Some infos about the environment:
- 2 control nodes, most services managed by pacemaker
- recently upgraded to Ubuntu 22.04
I started the upgrade procedure yesterday (2025-03-24 12:55:55) by
stopping all openstack services on the first node (controller02),
expanding keystone db, neutron db, db sync for all other services,
neutron at exactly:
2025-03-24 13:07:31 neutron-db-manage upgrade --expand
At 13:10:39 the services were restarted again.
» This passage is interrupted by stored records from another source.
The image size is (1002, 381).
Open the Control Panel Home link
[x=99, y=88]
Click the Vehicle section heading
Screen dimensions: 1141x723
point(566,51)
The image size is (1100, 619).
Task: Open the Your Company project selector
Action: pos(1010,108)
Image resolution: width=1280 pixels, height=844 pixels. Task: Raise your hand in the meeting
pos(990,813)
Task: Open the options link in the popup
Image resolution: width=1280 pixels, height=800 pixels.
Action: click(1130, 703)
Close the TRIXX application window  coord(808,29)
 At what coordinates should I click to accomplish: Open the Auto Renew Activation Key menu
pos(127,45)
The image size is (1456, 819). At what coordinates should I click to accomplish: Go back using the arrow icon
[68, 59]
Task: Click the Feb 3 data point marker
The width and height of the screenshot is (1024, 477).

The other control node (controller01) logged the first error in
neutron-server.log at:
2025-03-24 13:08:10.356 5804 ERROR neutron.db.agentschedulers_db
[req-b5a1c4f0-a28a-4cea-96f7-e27df915bd4c - - - - -] Unexpected
exception occurred while removing network
0682ba75-b750-4318-a75e-c92c347c923b from agent
20709aa0-2c55-4a18-8f7f-2c65c1bc1297: sqlalchemy.exc.OperationalError:
(pymysql.err.OperationalError) (1054, "Unknown column
'portforwardings.external_port' in 'SELECT'")
The entire stack trace is a bit lengthy, I'll paste it here:
https://paste.openstack.org/show/bJAP7rgEXoFH76wC6zSj/
The l3-agent on controller02 was started and failing at:
2025-03-24 13:11:28.942 1238229 INFO neutron.agent.dhcp.agent [None
req-21447e37-7f29-455e-a477-7cc85fb570a5 - - - - - -] Agent has just
been revived. Scheduling full sync
...
2025-03-24 13:11:31.367 1238229 ERROR neutron.agent.dhcp.agent [None
req-b438d86f-a928-43f8-a8db-d256dcb8179b - - - - - -] Unable to
disable dhcp for 0682ba75-b750-4318-a75e-c92c347c923b.:
oslo_messaging.rpc.client.RemoteError: Remote error: OperationalError
(pymysql.err.OperationalError) (1054, "Unknown column
'portforwardings.external_port' in 'SELECT'")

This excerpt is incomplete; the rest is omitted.